:: Exercise requirements ::
Output nothing except the lines from the one containing "Karachi (21) (143, 1580)" through the final line of the data, both included, typed exactly, minus the pictures.

(Data records)
-- Opening Marker --
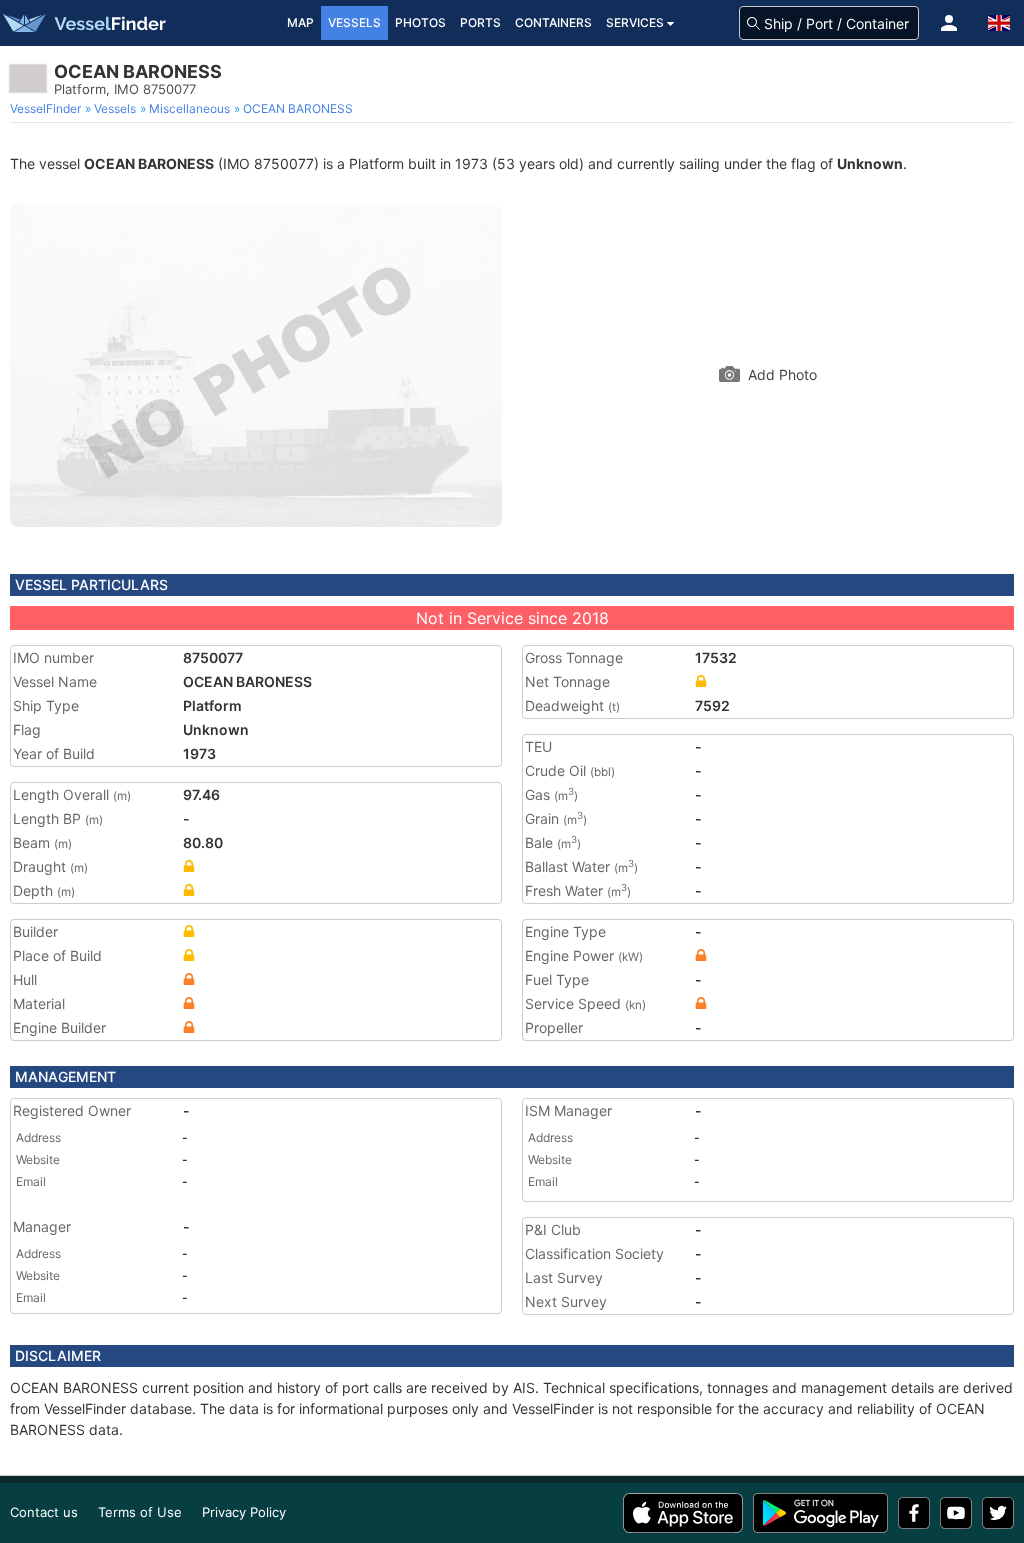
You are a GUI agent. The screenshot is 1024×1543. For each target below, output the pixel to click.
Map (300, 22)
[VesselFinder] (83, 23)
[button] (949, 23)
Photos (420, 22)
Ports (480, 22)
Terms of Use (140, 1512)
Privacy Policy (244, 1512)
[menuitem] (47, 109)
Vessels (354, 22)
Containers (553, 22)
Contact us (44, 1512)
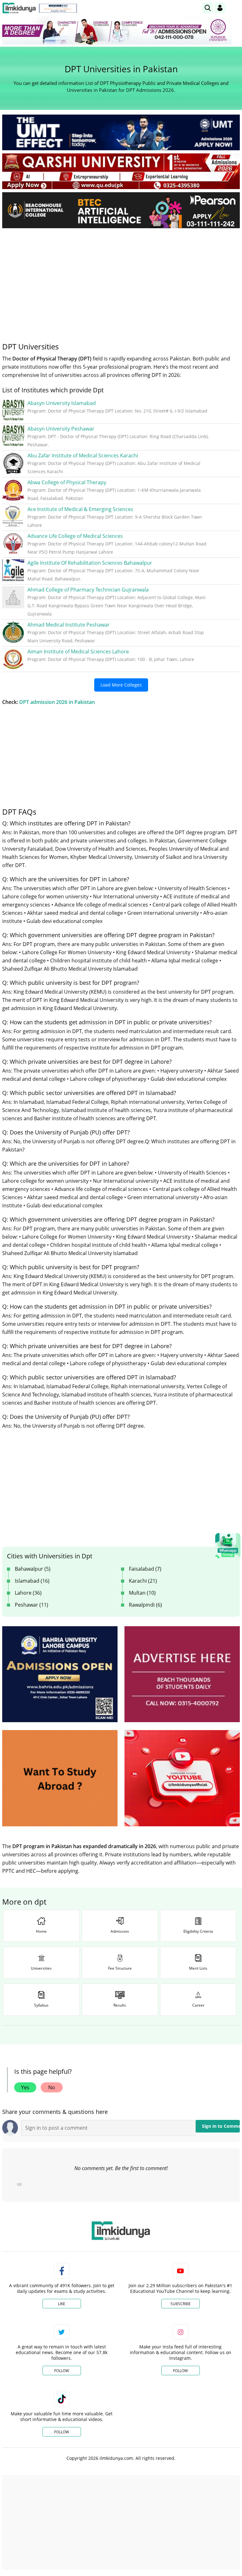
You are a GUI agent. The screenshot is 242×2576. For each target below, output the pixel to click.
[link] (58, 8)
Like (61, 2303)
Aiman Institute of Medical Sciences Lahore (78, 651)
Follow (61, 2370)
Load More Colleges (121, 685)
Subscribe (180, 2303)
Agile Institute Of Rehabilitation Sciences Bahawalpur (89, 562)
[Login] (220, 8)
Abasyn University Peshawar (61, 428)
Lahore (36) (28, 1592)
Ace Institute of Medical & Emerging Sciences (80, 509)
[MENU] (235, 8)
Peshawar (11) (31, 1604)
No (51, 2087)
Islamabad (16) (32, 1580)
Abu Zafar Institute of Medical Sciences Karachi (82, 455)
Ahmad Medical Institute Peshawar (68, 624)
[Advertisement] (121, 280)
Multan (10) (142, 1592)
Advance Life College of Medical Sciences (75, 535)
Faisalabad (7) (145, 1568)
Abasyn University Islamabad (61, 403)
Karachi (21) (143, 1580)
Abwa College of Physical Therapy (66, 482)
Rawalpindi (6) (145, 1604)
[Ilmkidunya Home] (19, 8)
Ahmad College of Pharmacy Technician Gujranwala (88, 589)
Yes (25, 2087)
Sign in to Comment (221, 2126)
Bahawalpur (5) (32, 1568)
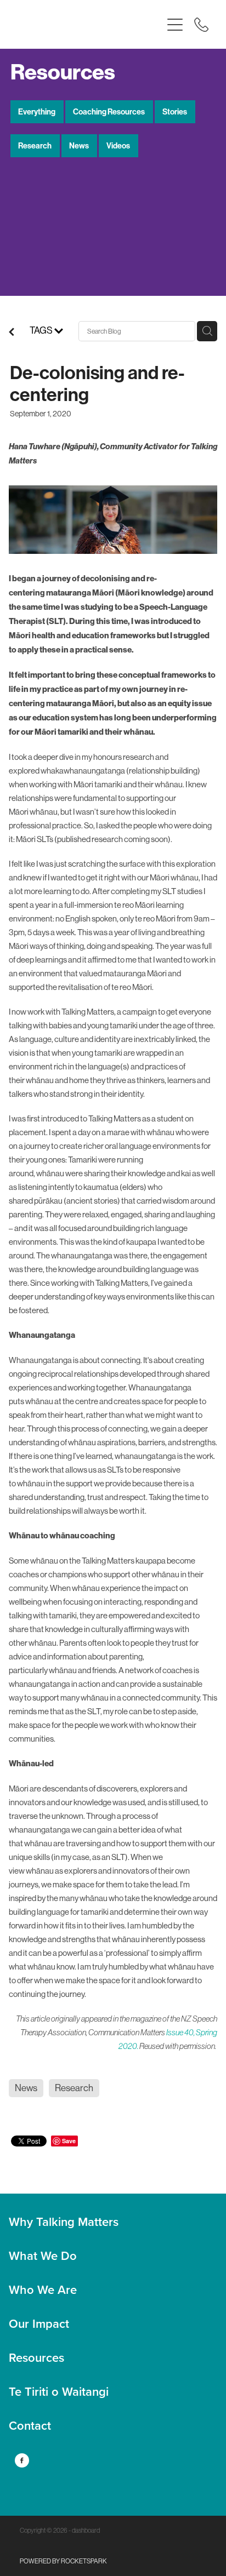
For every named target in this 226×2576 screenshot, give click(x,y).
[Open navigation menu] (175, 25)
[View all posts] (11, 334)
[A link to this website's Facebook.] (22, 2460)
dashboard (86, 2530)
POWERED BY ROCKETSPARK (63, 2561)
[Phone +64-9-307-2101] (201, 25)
-- Closing Marker --
:: Answer for the task ::
Karachi (21) (143, 1580)
Abwa College of Physical Therapy (66, 482)
Rawalpindi (6) (145, 1604)
[Ilmkidunya Home] (19, 8)
Ahmad College of Pharmacy Technician Gujranwala (88, 589)
Yes (25, 2087)
Sign in to Comment (221, 2126)
Bahawalpur (5) (32, 1568)
For every named target in this 226×2576 screenshot, give click(x,y).
[Open navigation menu] (175, 25)
[View all posts] (11, 334)
[A link to this website's Facebook.] (22, 2460)
dashboard (86, 2530)
POWERED BY ROCKETSPARK (63, 2561)
[Phone +64-9-307-2101] (201, 25)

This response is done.